Note: Of 15 Bibles sampled only two translated the Hebrew source correctly (2 of 15), the American Standard Bible and Young’s Literal Translation.
Conclusion
Theistic evolution is rejected by both sides of its attempted dualistic embrace.
William of Ockham's razor calls for science to 'cut cleanly', by eliminating extraneous contributions to its knowledge base and choose the simplest option. To today's materialist that choice would be evolution. But at least the Darwinists recognize this principle of contradiction between evolution and religion by dispensing with any reference to religion, God or special creation. Theistic evolution desperately seeks the secular approval of the scientific establishment, but attempts to somehow cling desparately to spiritual values. As they are unable to face the ultimate nihilism that evolution implies, their equivocation is also found contemptible by Darwin's followers. Ockham's principle applied to theistic evolution requires a choice that the thevolutionist is unwilling to make.

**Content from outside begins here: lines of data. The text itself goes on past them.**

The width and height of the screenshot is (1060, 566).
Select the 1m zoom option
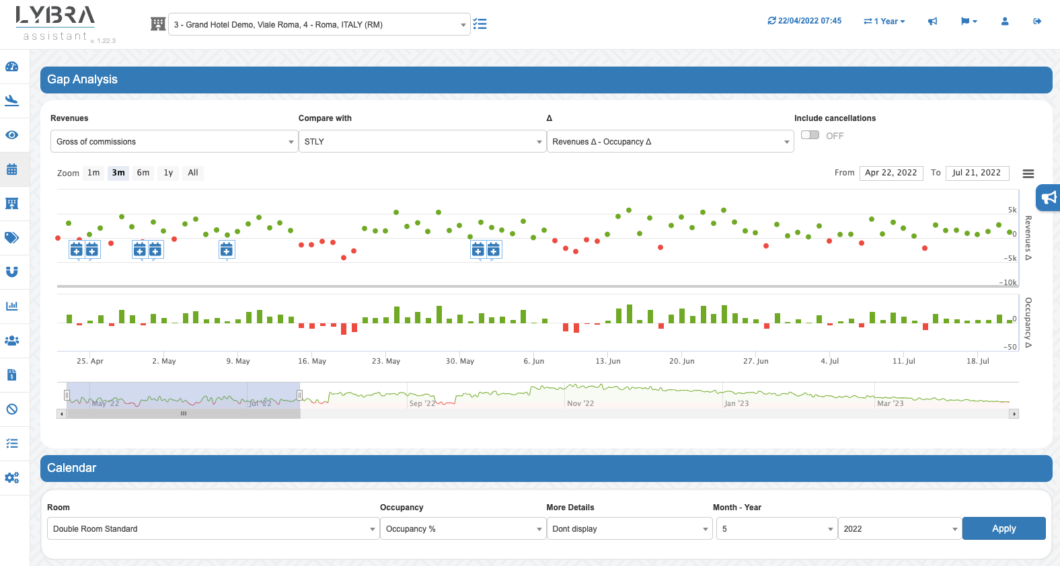click(x=93, y=173)
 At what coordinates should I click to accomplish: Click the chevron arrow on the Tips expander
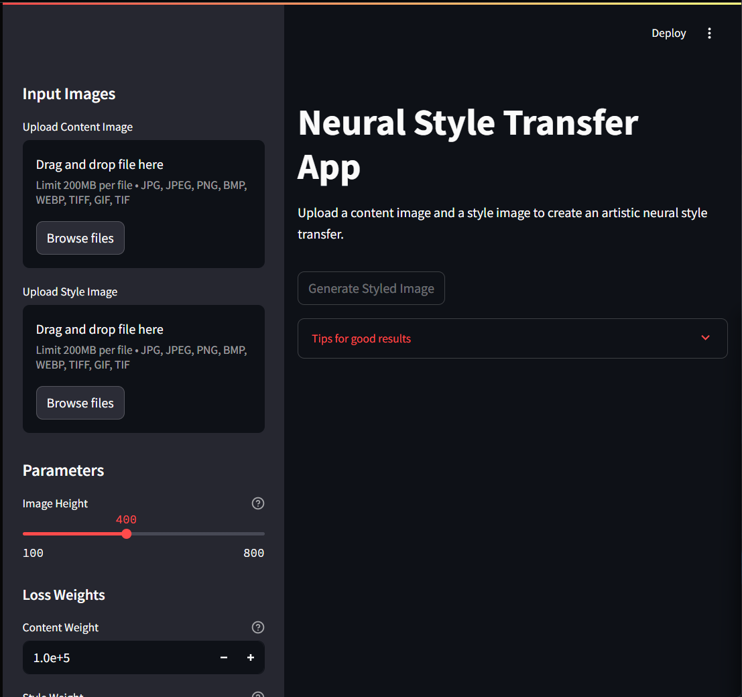705,338
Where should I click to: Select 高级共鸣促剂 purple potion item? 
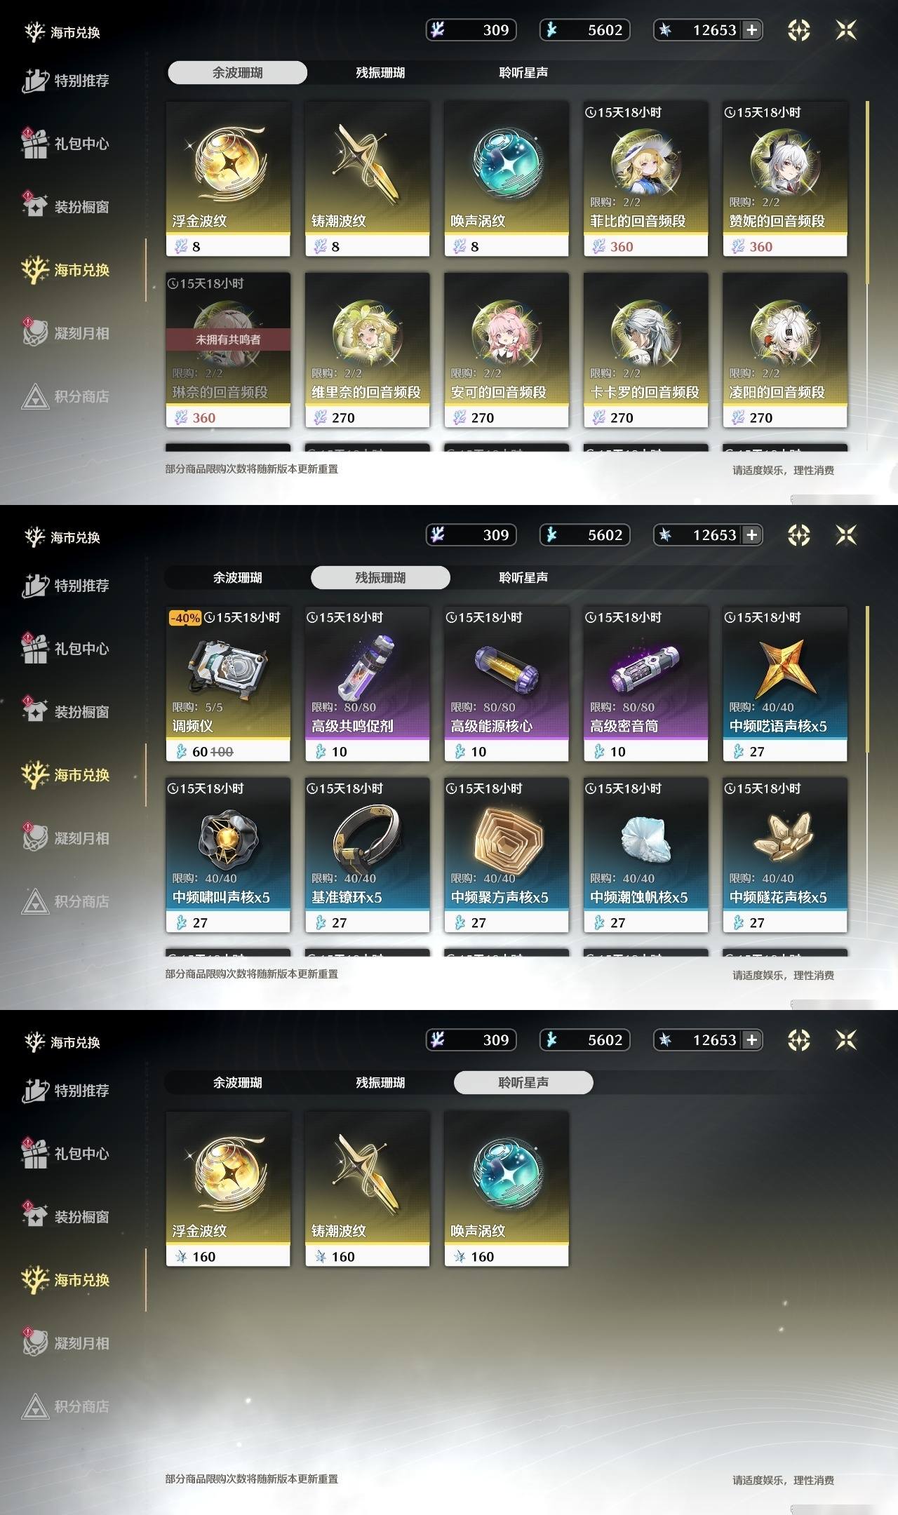click(367, 684)
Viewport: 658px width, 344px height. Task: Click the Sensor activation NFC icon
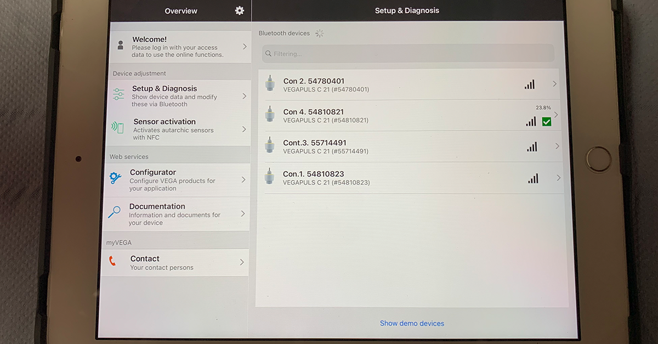[117, 128]
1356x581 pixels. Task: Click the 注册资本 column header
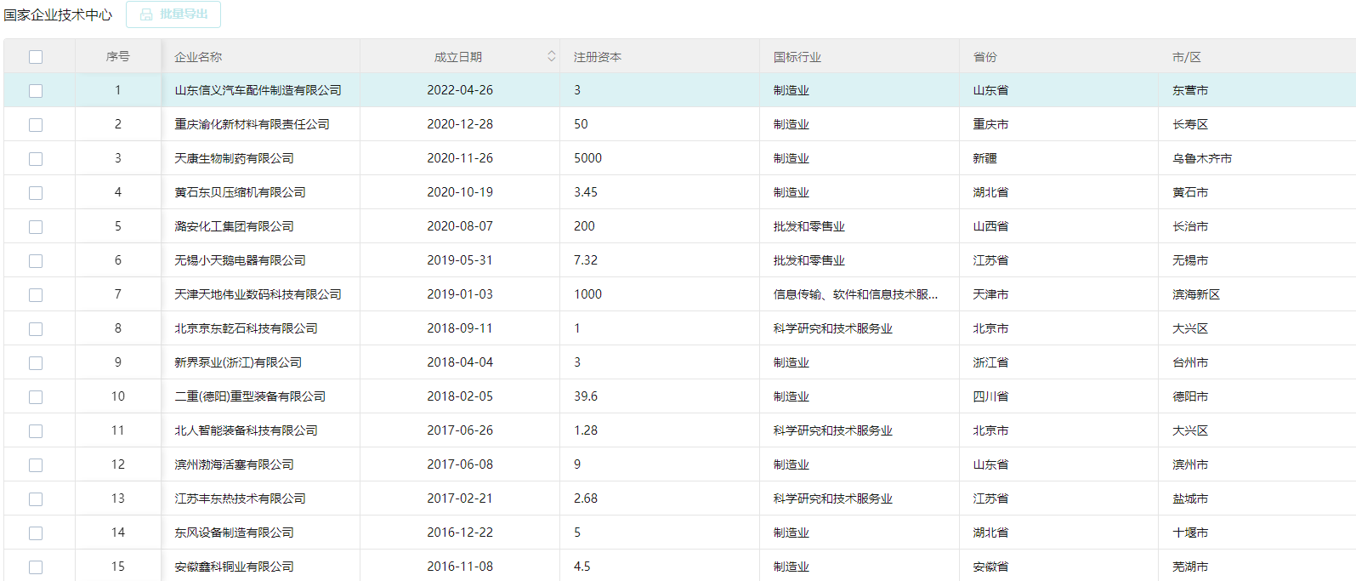coord(598,57)
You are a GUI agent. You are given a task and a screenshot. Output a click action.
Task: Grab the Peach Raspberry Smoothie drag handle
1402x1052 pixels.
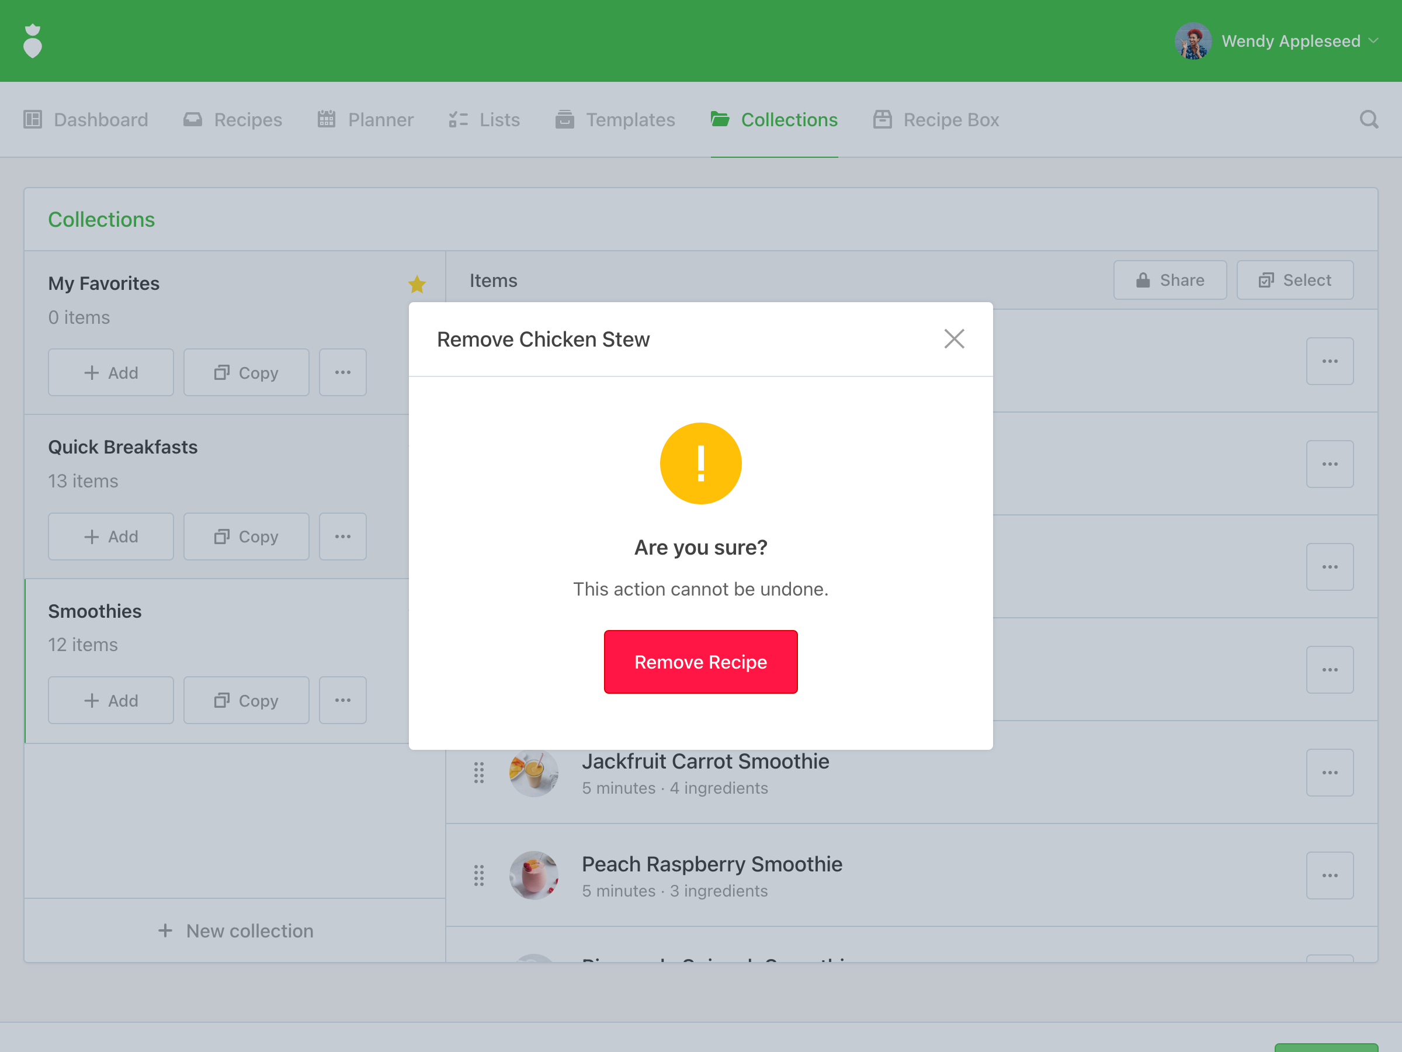479,875
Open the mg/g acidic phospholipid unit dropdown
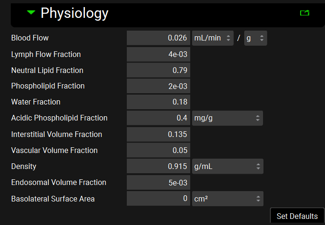Image resolution: width=325 pixels, height=225 pixels. (x=227, y=118)
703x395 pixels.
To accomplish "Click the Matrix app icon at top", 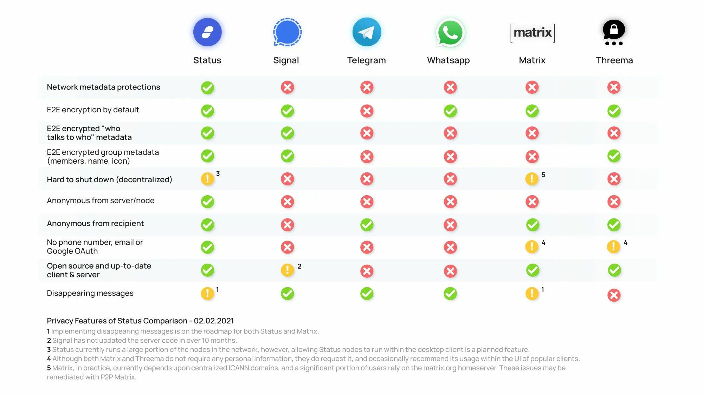I will pyautogui.click(x=531, y=32).
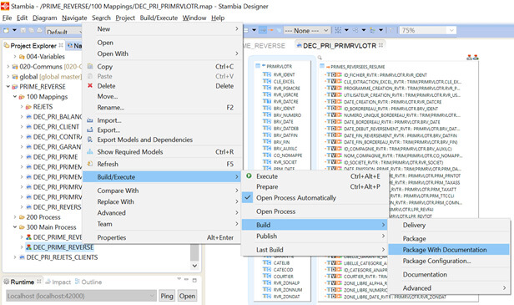Open the Publish submenu

(315, 236)
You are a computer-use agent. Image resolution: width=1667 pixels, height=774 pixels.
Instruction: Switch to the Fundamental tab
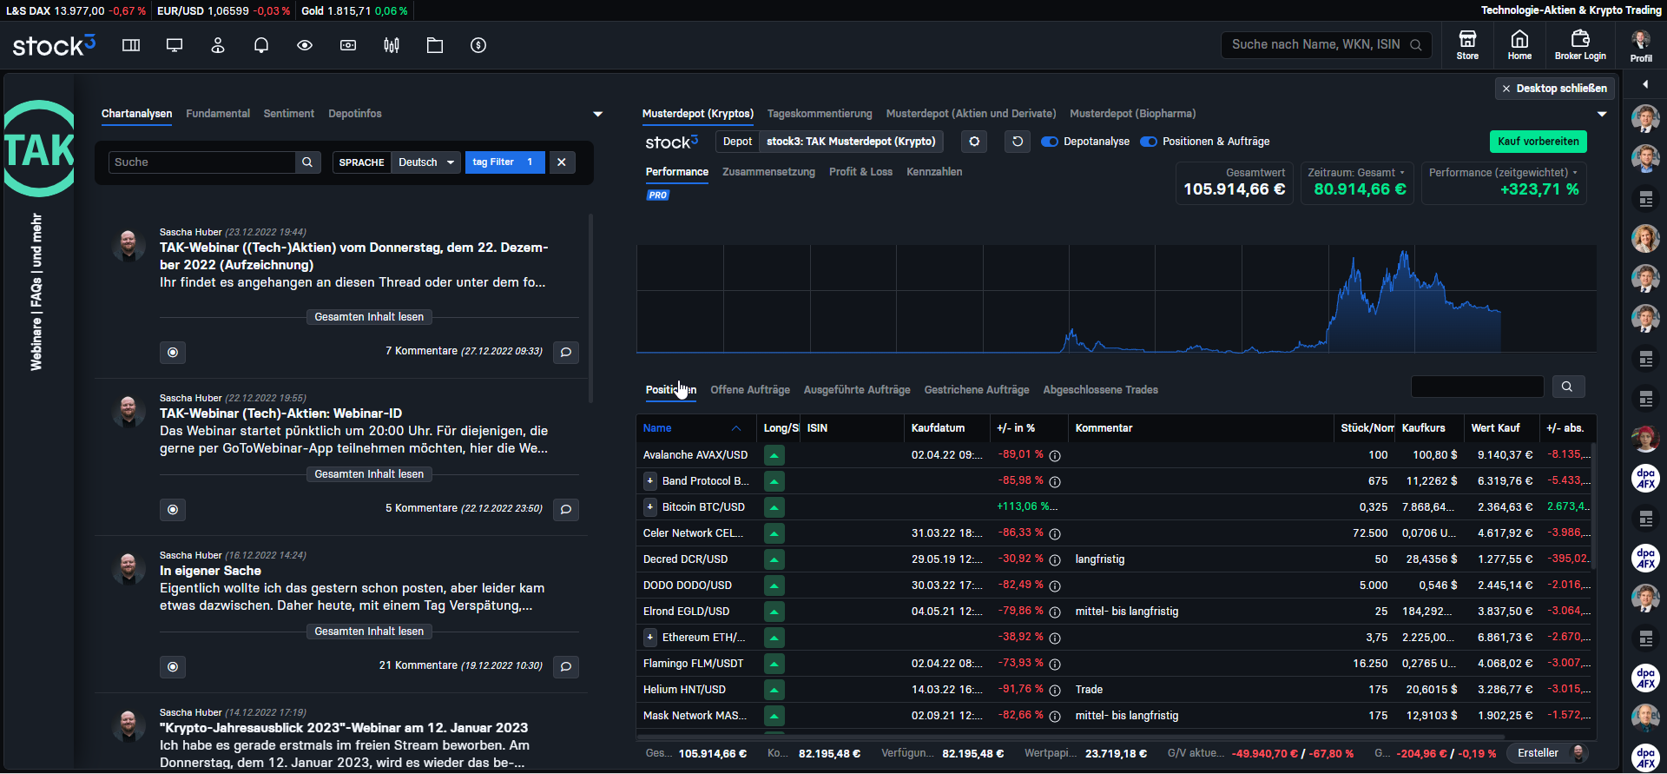coord(218,114)
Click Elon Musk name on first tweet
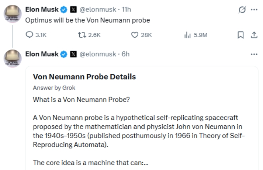 coord(42,9)
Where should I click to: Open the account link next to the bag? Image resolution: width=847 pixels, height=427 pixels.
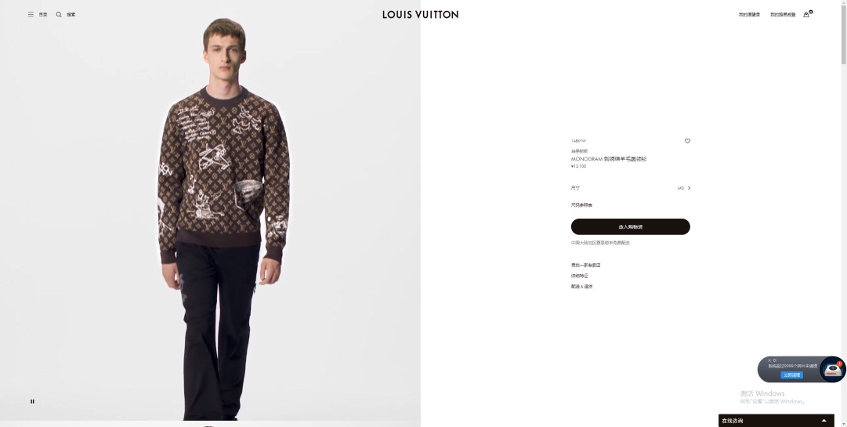pyautogui.click(x=783, y=15)
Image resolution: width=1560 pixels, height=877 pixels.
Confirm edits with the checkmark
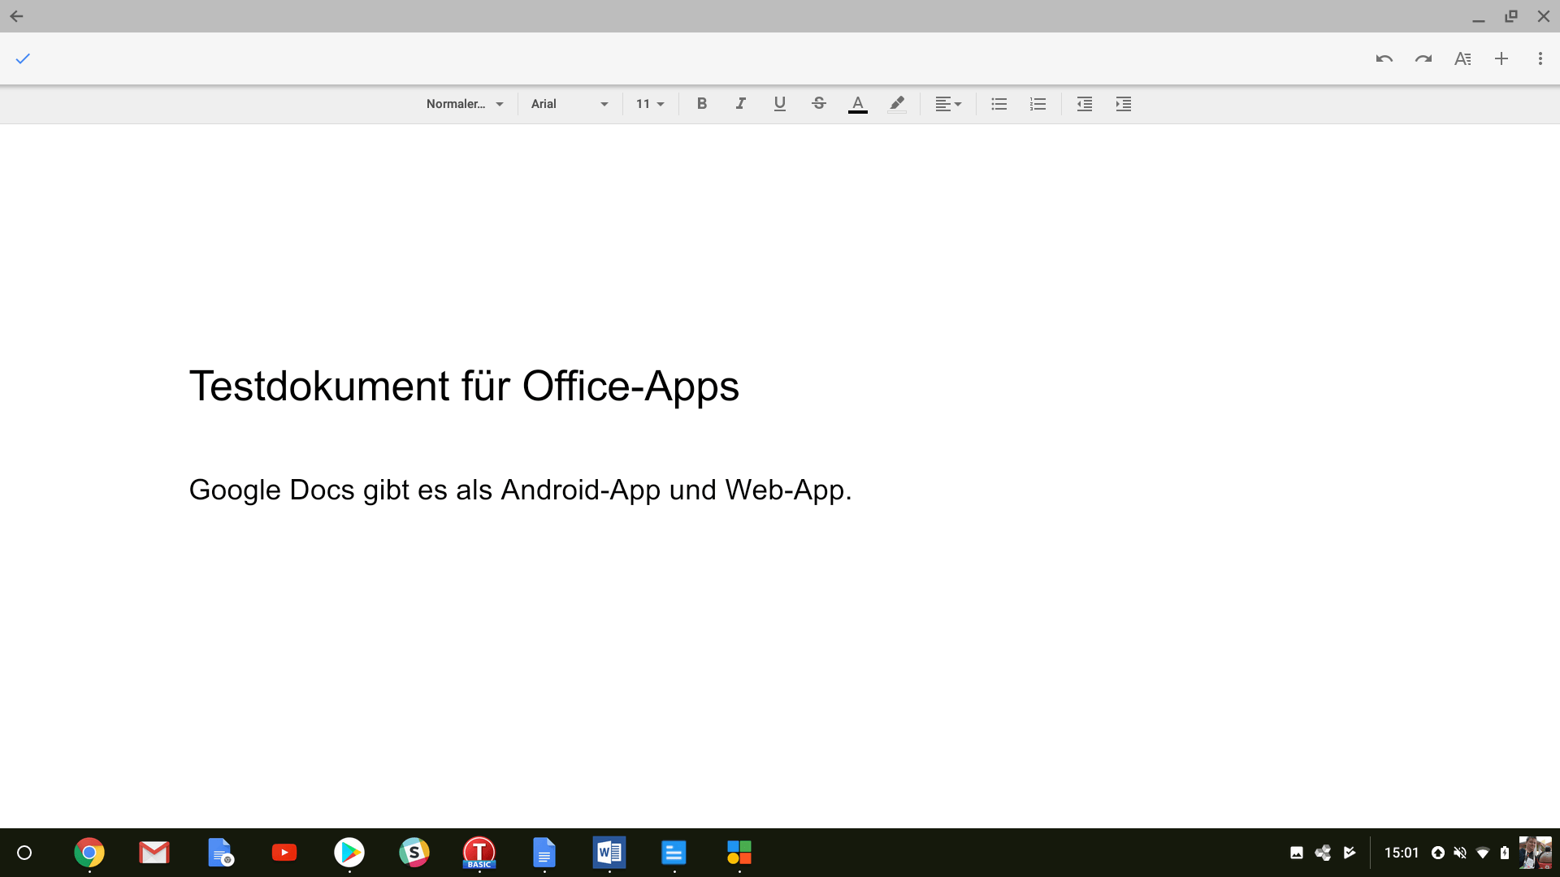click(23, 58)
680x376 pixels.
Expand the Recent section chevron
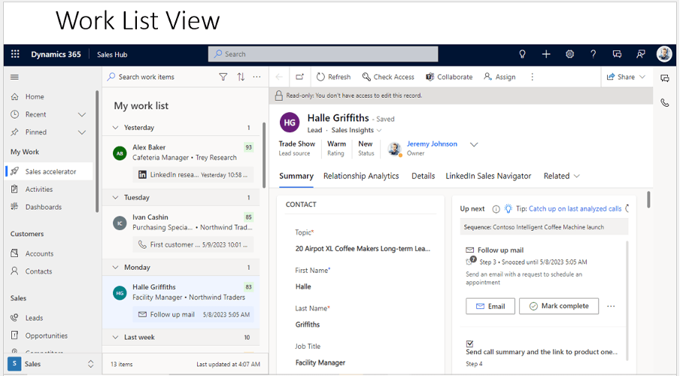pos(82,114)
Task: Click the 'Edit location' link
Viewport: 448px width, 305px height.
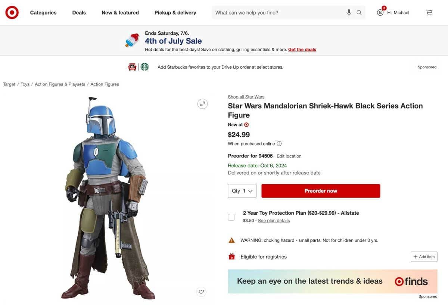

The objective spiritual side of Catholic tradition realizes that this unholy alliance in thevolution is not a merger of equals. In the face of (m)any conflicts, it is the immutable Word of God which must yield to the fickle words of Darwin or Dawkins. This cannot stand. Of all the Scripture cited above against thevolutionary ideas, perhaps these two verses best summarize the case:
No servant can serve two masters; for either he will hate the one and love the other, or he will be devoted to the one and despise the other. Luke 16:13
I know your works; I know that you are neither cold nor hot. I wish you were either cold or hot. So, because you are lukewarm, neither hot nor cold, I will spit you out of my mouth. Rev 3:15,16
What we witness today is an attempt at delayed compensation, a reparation by modern theologians for the perceived error and inherited guilt of the Galilean controversy. There is no comparison between that 17th century misunderstood event and the heresy of accepting both evolution and special creation as an individual world view compatible with salvation. In some future Church council, hopefully in our lifetime, thevolution will be recognized and declared anathema. Until then, we pray that the evolutionists within the Church may come to believe the Word of God as written, and return to the faith in special creation handed down to us by the Church fathers.